When most people recall the memory of their partner proposing marriage, they remember the romance, the ring and the happy photos. I remember how my hands hurt from the IVs that were in them, and the tender spot on my back from the lumbar puncture. I can still picture the tears of despair running down my beautiful partner’s face.
Most of all I remember the black hole I was falling into. Three days prior I’d been hospitalised with a migraine, vomiting and hallucinations caused by meningitis. Two MRIs and a CT scan later, I was told doctors had found two tumours - one at the base of my skull in the centre of my spinal cord and one in the middle of my brain.
The next couple of days were a blur. I wanted to know how soon we could remove the tumours and what the treatment would be. I wanted to make plans and write lists. But that’s when the hospital neurologist delivered the kicker: the spinal tumour, Tommy, was so rare, it had an approximate occurrence rate of one in one million. He knew very little about it, but based on location he felt it was inoperable.
For the next three months I felt like I was living two lives. With the help of my dearest friend Selena - who is also my stepdaughter - I started planning our small, family wedding. To raise awareness of my rare cancer, I started writing a blog. And I tried to inject positivity and a sense of humour into things; I refer to my tumours as squatters in need of eviction. I named the tumour in my spine, Tommy, and the one in the clivus region of my brain, Clive.
But the other side of my life took place at night once my husband, John, had gone to sleep. I researched everything I could find about central nervous system cancers. I followed leads to clinical trials and joined every possible support group online. When I wasn’t doing that, I was Googling neurosurgeons and trying to find a prognosis. The problem was that there was so little information available.
I soon learned that surgery on Tommy would carry a 30 per cent chance of quadriplegia. We’d been to neurosurgeons in Canberra and Sydney who had both declined to operate. And due to the rarity of tumour type and its location, most neurosurgeons had performed such a procedure just once or twice in their career. And if I didn’t remove Clive eventually, the tumour could still cause quadriplegia. Because tumours grow. That’s their job description.
Everything changed
On September 28, 2018, John and I married in the garden of our home in Canberra. We were surrounded by his four children, my three children, plus some close family and friends. It was bittersweet, as by that point I had physically deteriorated and was using a walking stick. My GP was working very hard to keep my pain under control, but I was constantly tired. My new normal means a headache every day as well as increasing pain in my hands and feet.
But my constant internet trawling had finally achieved something. I learned that a clinic in the United States specialised in these tumours. John and I flew to Bethesda, Maryland for assessment in March last year. The trip was physically exhausting and I ended up using a wheelchair part of the time. We met with an experienced neurosurgeon who accepted me into a trial. That meant all treatment, including surgery, could be fully funded by the clinic.

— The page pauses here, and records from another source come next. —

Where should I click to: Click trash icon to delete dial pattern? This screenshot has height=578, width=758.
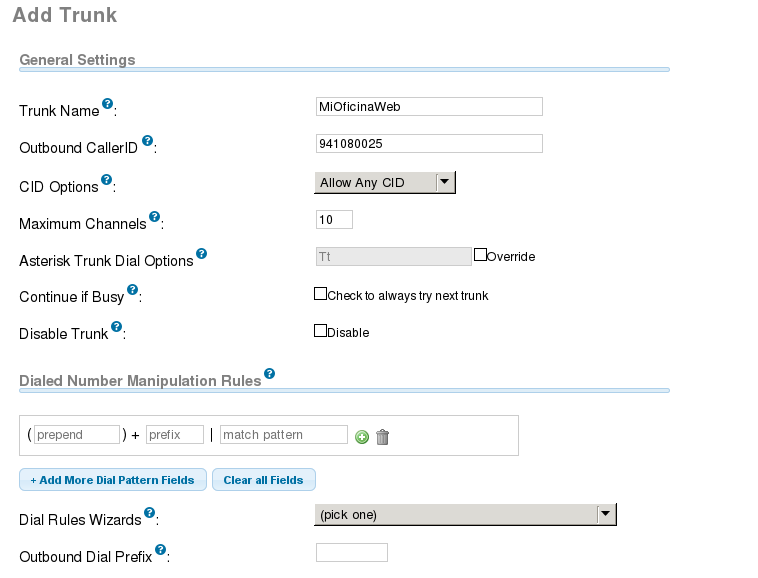click(382, 437)
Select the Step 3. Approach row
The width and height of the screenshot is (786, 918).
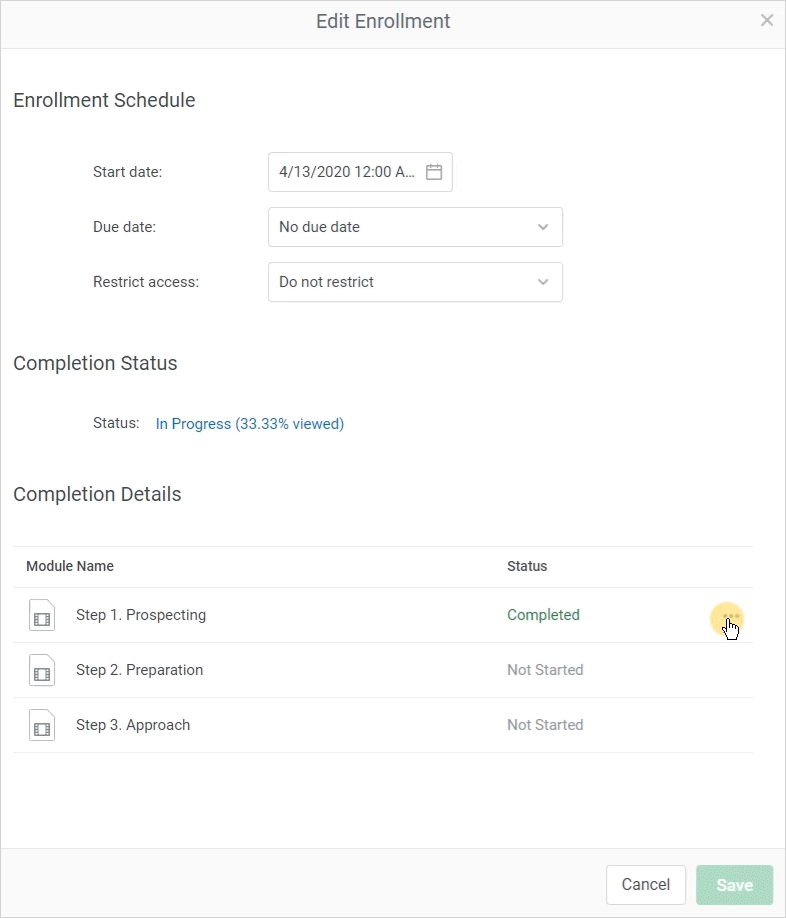383,725
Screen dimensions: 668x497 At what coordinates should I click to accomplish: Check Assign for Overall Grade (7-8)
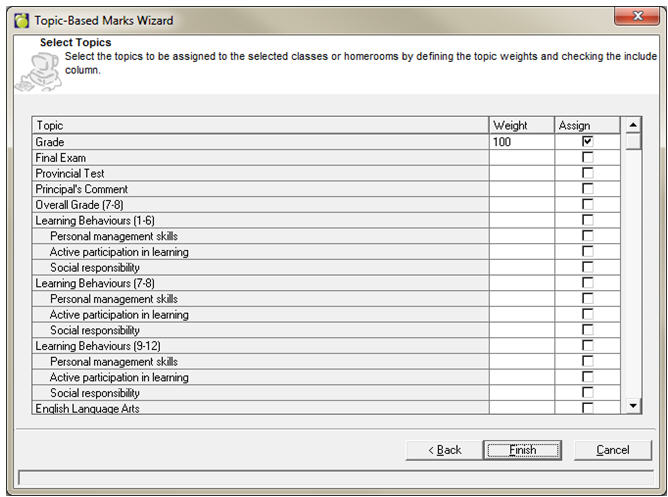(x=587, y=205)
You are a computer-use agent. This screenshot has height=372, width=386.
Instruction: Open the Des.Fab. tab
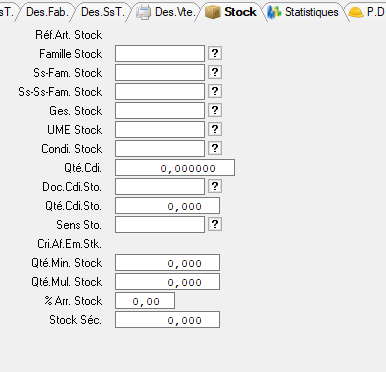pos(47,12)
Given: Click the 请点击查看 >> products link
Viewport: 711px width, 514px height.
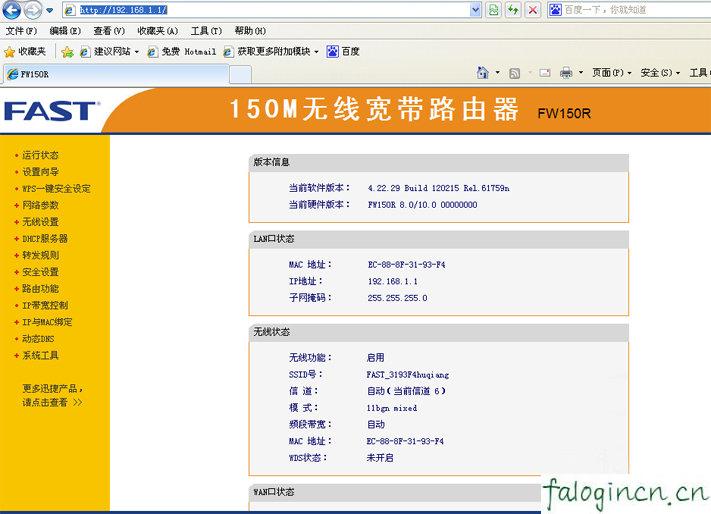Looking at the screenshot, I should pos(52,402).
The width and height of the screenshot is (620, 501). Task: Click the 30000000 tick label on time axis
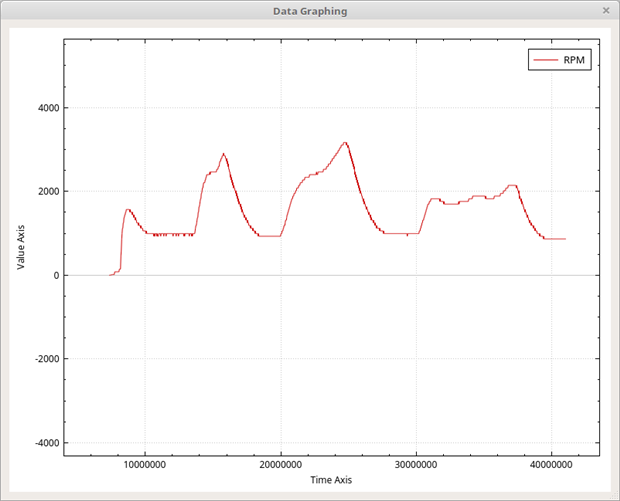tap(417, 465)
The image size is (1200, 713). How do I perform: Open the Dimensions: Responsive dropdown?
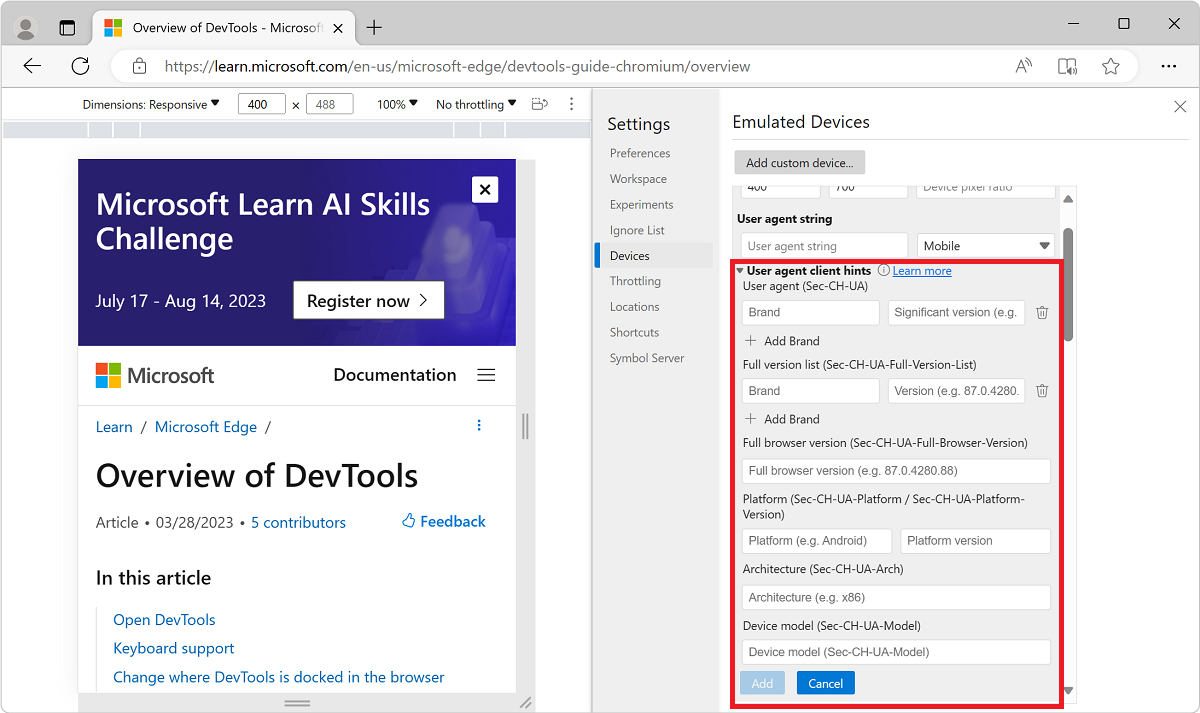pos(152,103)
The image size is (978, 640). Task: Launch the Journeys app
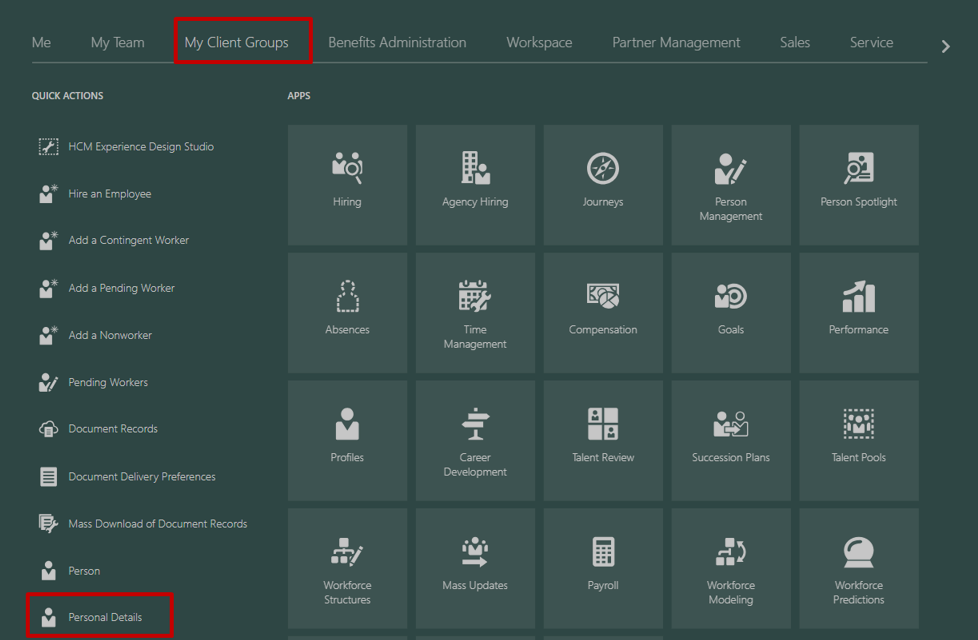[x=602, y=184]
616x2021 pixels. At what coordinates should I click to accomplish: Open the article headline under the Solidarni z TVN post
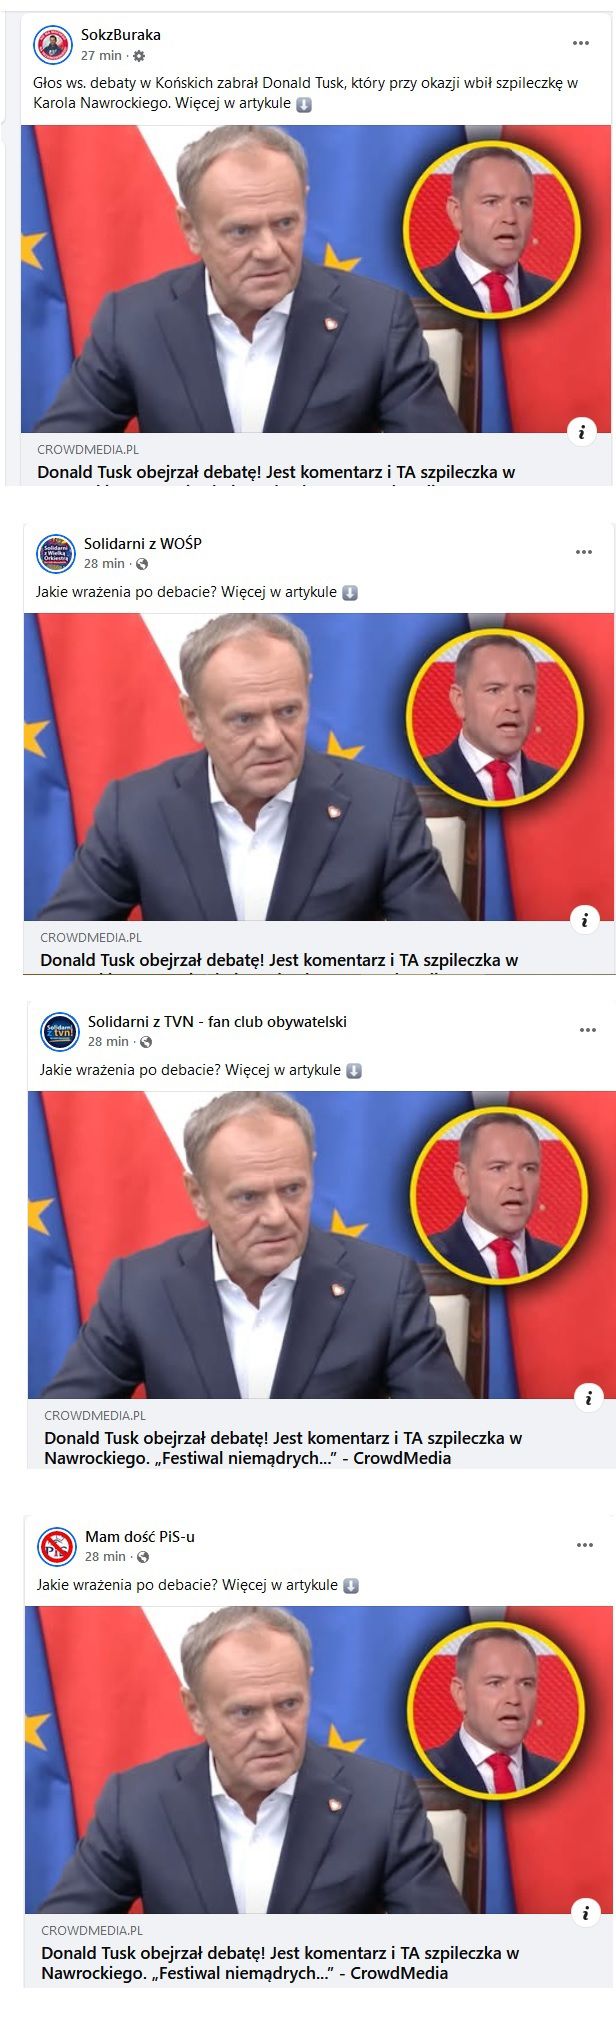point(283,1448)
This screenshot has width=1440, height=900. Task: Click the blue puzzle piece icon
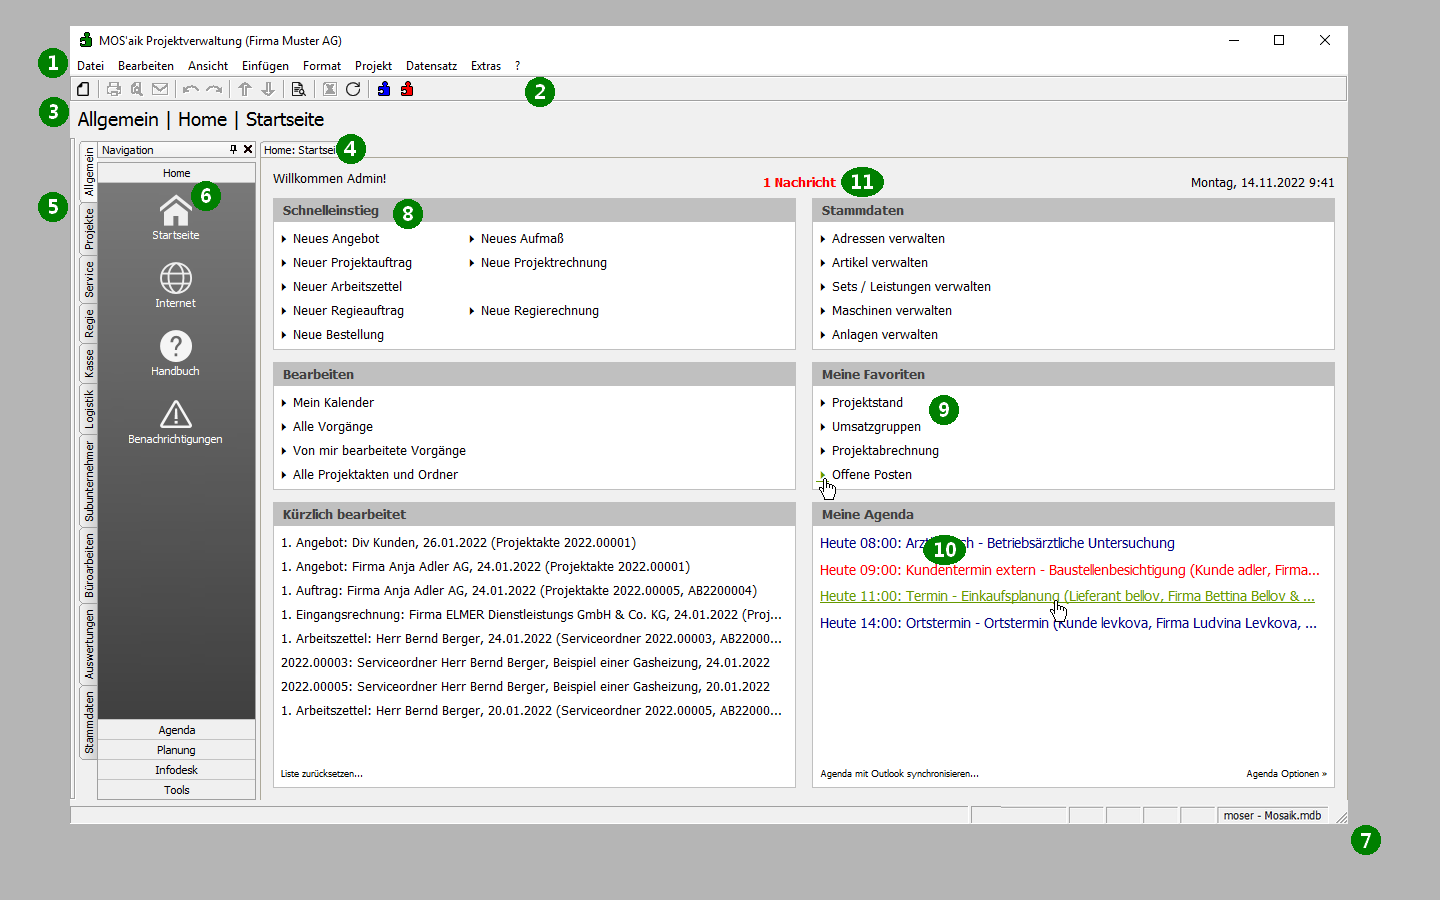384,89
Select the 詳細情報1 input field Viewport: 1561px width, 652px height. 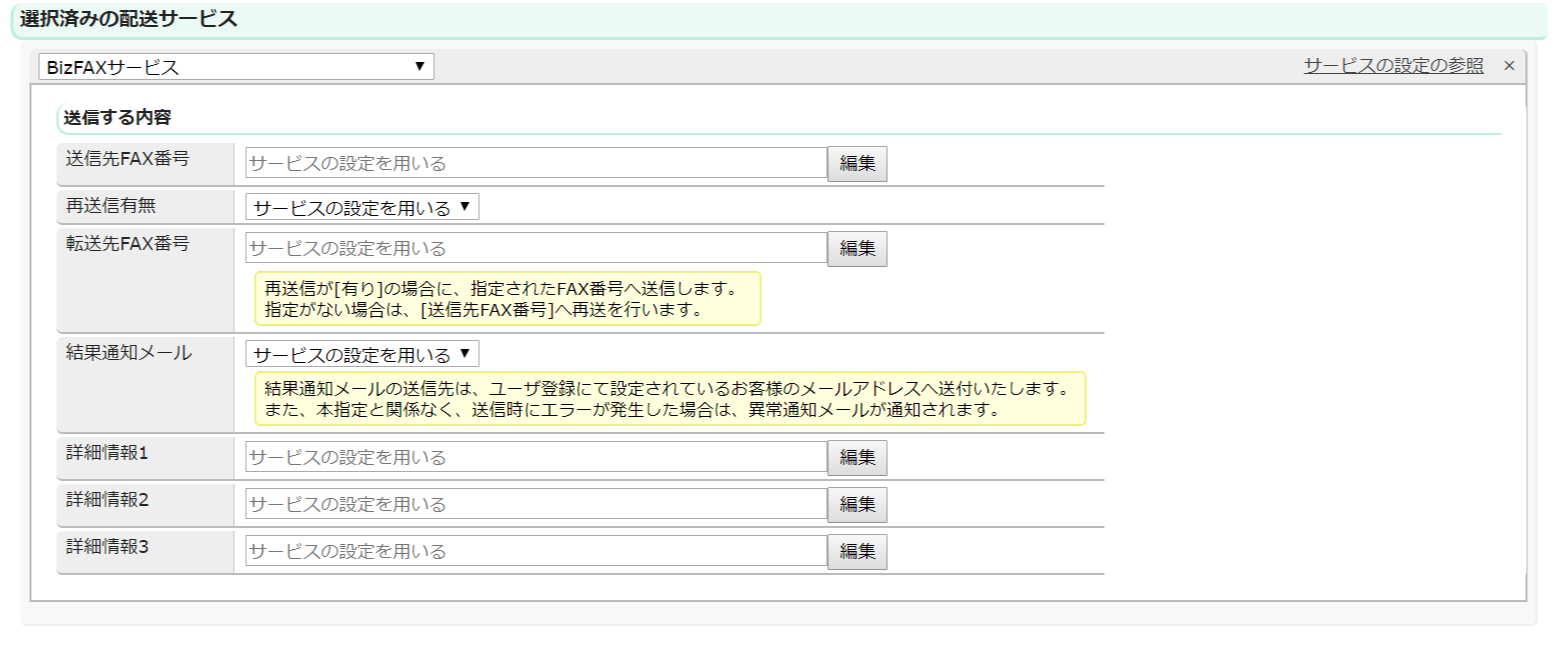pyautogui.click(x=535, y=457)
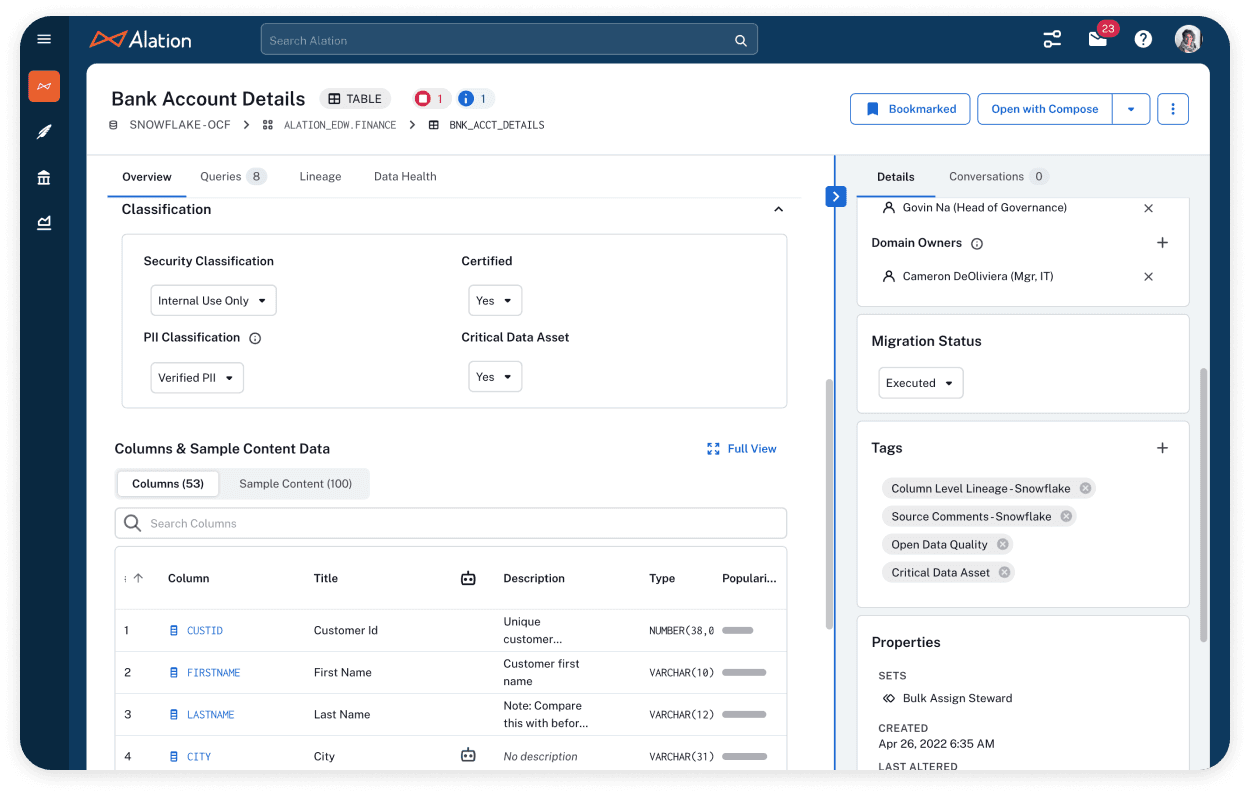
Task: Change the Migration Status Executed dropdown
Action: pyautogui.click(x=920, y=382)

In March this year, we flew back to the US for another MRI to decide what to do. Within a few days of landing, however, COVID-19 had escalated so quickly and unexpectedly, we had to scramble to find a flight home to Australia before the borders closed.
We never made it to the US clinic.
Back home, we self-isolated for two weeks before having the MRI done in Canberra.
The MRI results were unexpected. It showed that Clive is slowly growing. And while not malignant - there is a saying in the brain tumour community that ‘Benign ain’t fine’ - your skull only has room for your brain and no extra squatters.
Tommy is currently stable, but for how long?
I’m now faced with a difficult decision further complicated by COVID-19. Do I go to the US and have Tommy operated on with an expert who has done the procedure more than 30 times? In some ways, it’s the best choice. But international borders are closed indefinitely and it would also mean recovering from surgery on the other side of the world with only my husband and no other support for an unknown period.
Or, do I try and find a neurosurgeon in Australia to operate? I have lots of support here alongside a fabulous GP and neurologist. That being said, they’ve never treated this in their careers. And I’m risking quadriplegia if the surgery goes wrong.
The other complication is I’m now not even sure if they can operate on me, given I’ll need to recover in ICU for at least a week after surgery, at a time when ICU beds are needed for COVID-19 patients.
The longer I leave my decision, the more my neurological deficits will worsen. And they’re irreversible.
Do I simply make no choice at all and let nature take its course? But the ACT doesn’t yet have assisted dying and I don’t feel I can live as a quadriplegic. Right now, none of these feel like a choice at all.